B Mirror Desk : As the government increased borrowing to resolve the budget deficit before the conclusion of the fiscal year, net government borrowing from the nation’s banking sector increased during the July–March period of the 2024–25 fiscal year compared to the same period the previous year.
The net government borrowing from the banking sector for the nine months was Tk 51,981 crore, a significant increase from Tk 29,939 crore during the same time last year, according to data from Bangladesh Bank.
The sum amounts to 52.5% of the government’s updated annual bank borrowing target of Tk 99,000 crore for the fiscal year.
According to central bank officials, since the Bangladesh Bank stopped devolving treasury securities, the government has increasingly relied on scheduled banks for financing.
The government borrowed Tk 93,371 crore during that time from commercial banks, which is a substantial amount more than the Tk 59,842 crore it borrowed during the same period in FY24.
The government reduced direct central bank financing during that time by repaying the Bangladesh Bank Tk 41,388 crore. Tk 29,903 crore was repaid to the BB throughout the same time frame in FY24.
As budgetary pressures increased, there was an especially sharp increase in borrowing in March, with net borrowing going from Tk 26,225 crore in July–February to almost Tk 51,000 crore in March. This suggests a significant reliance on borrowing prior to the financial year’s end in June.
The increase in bank borrowing, according to economists, highlighted the government’s difficulty in covering its spending requirements in the face of poor tax collection.
They claimed that the banking industry has taken over as the main source of funding for the deficit as tax revenues have fallen short of expectations.
High yields on Treasury securities were cited by bankers as the reason for the government’s increased borrowing.
According to them, T-bill and bond yields have risen to 11.86 and 13.6%, respectively, making them appealing investment possibilities for banks, particularly in light of the uncertain economy and weak demand from the private sector.
The government’s increasing reliance on commercial banks is partly a result of the Bangladesh Bank’s strategy of reducing inflation without printing money.
The central bank recently reorganized the boards of 14 struggling banks, some of which had been subject to lending restrictions because of financial irregularities, in an effort to address systemic flaws.

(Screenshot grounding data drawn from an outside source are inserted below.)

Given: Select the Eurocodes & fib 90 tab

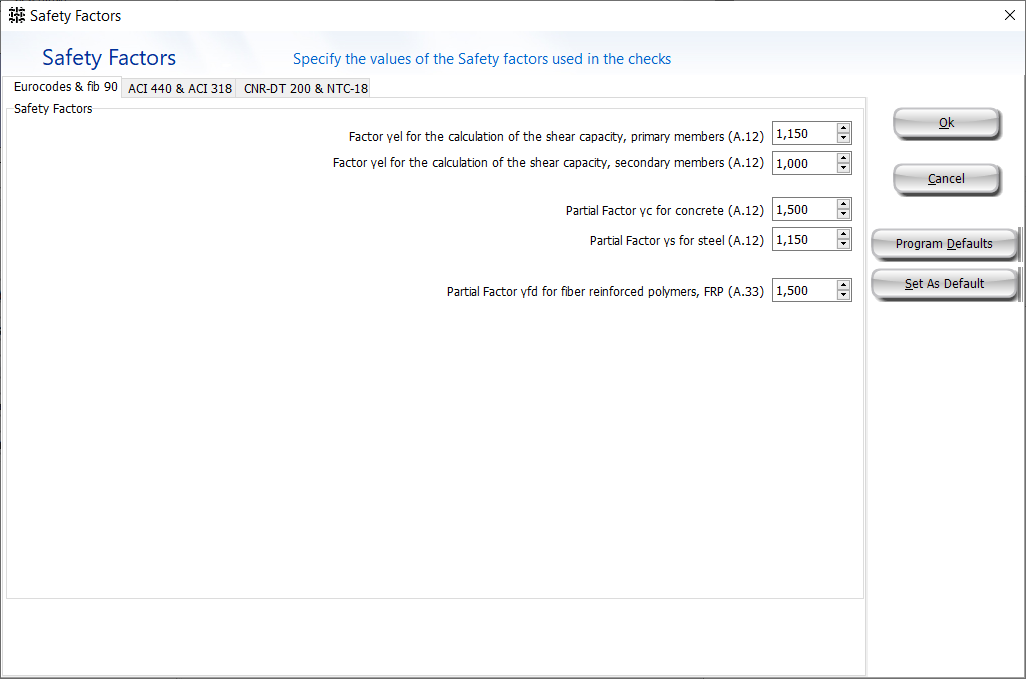Looking at the screenshot, I should click(x=65, y=87).
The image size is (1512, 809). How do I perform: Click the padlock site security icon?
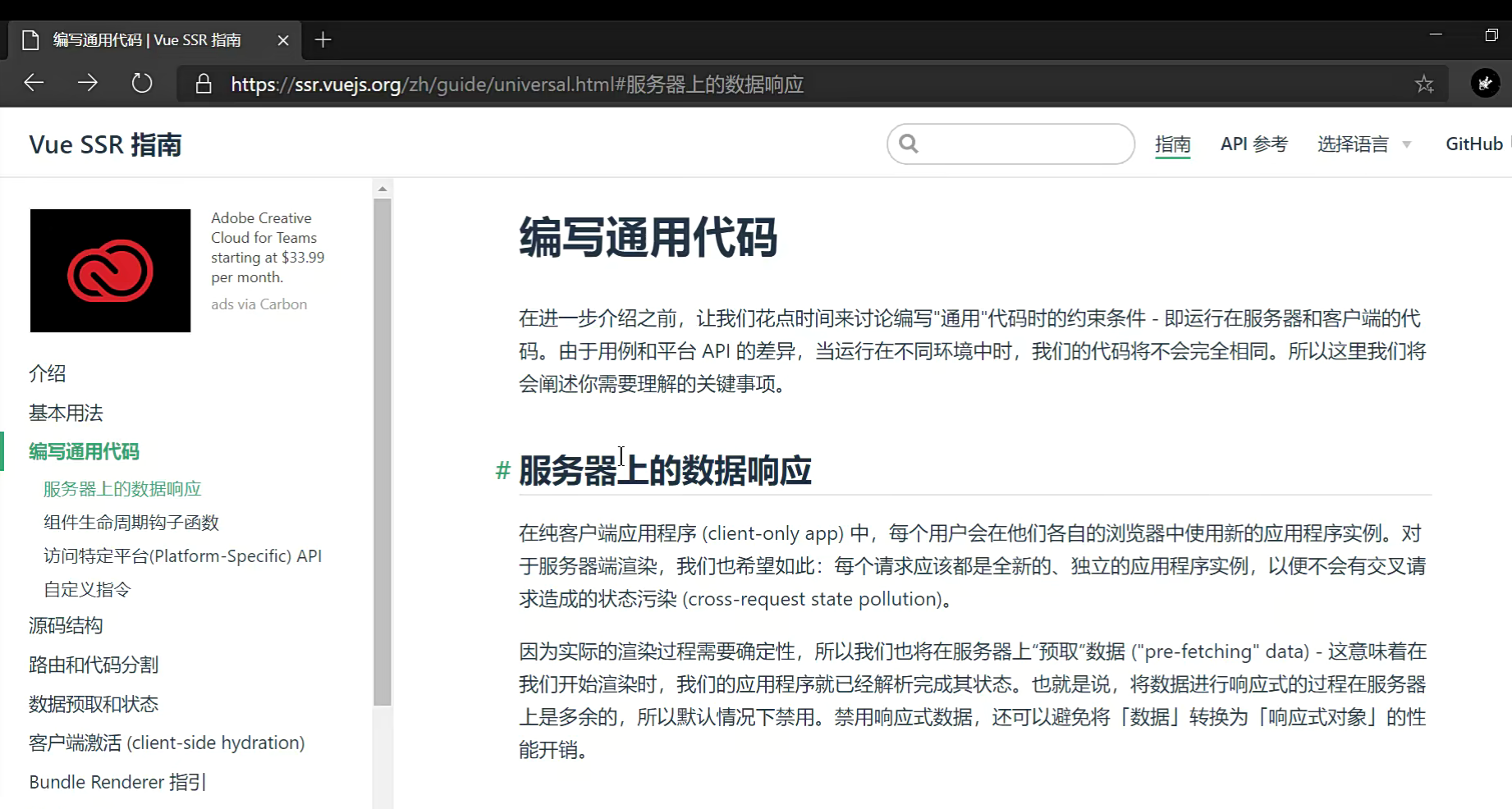pyautogui.click(x=204, y=84)
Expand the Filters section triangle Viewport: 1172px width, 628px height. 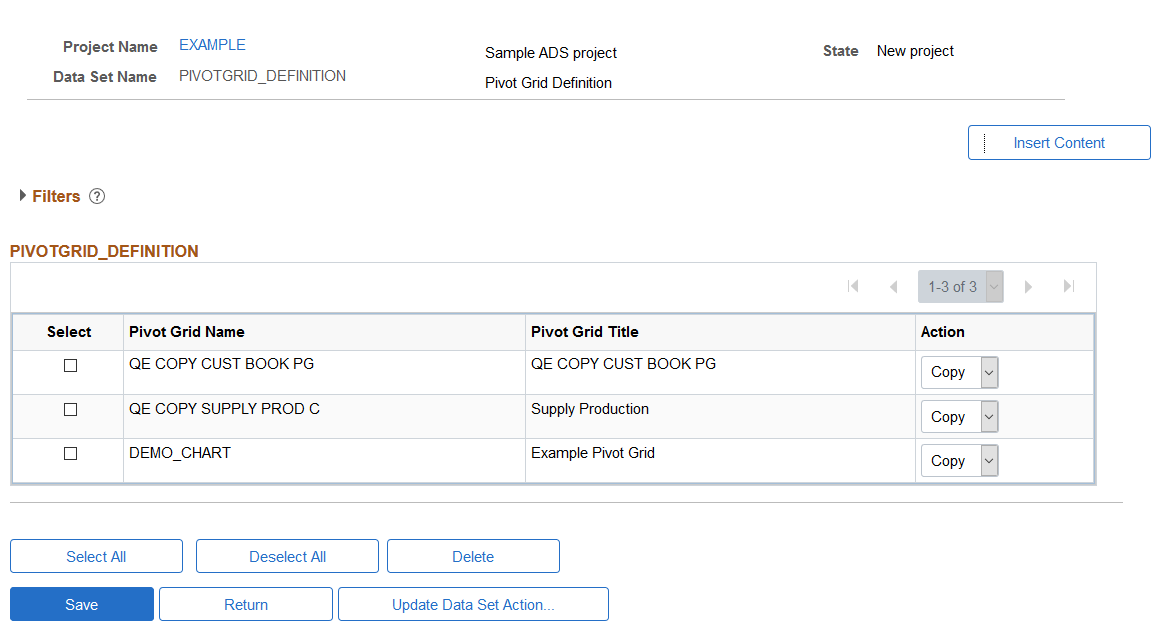tap(22, 196)
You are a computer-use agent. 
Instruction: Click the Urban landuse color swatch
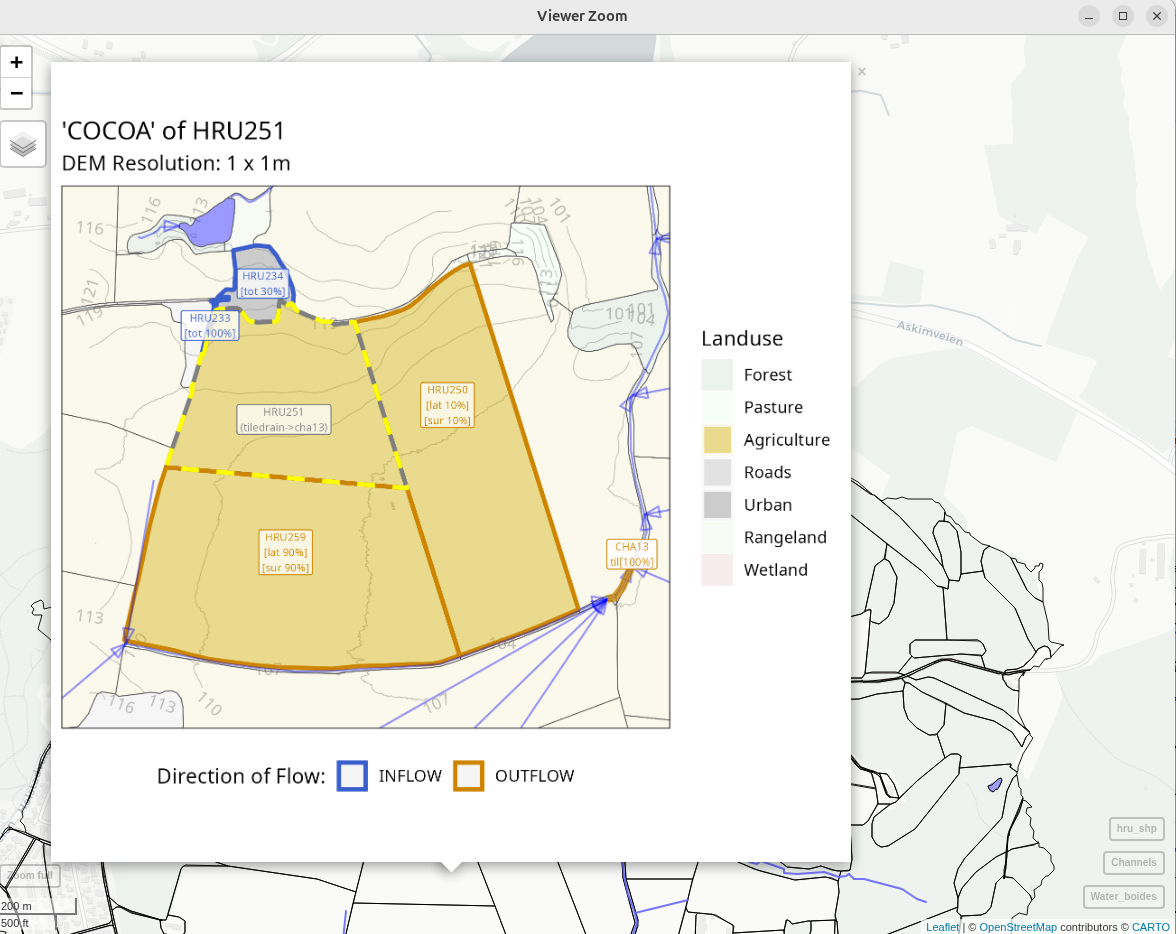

Banks have resorted to government securities because there aren’t many options for secure and lucrative investments.
As banks hoarded idle funds, the amount of excess liquidity in the financial system increased from June 2024 to Tk 2.34 lakh crore in January. As a result of waning investor confidence and risk aversion, private sector loan growth fell to 6.8% in February, the lowest level in 20 years. Since March 2023, inflation has stayed strong, above 9%, posting 9.35 per cent in March.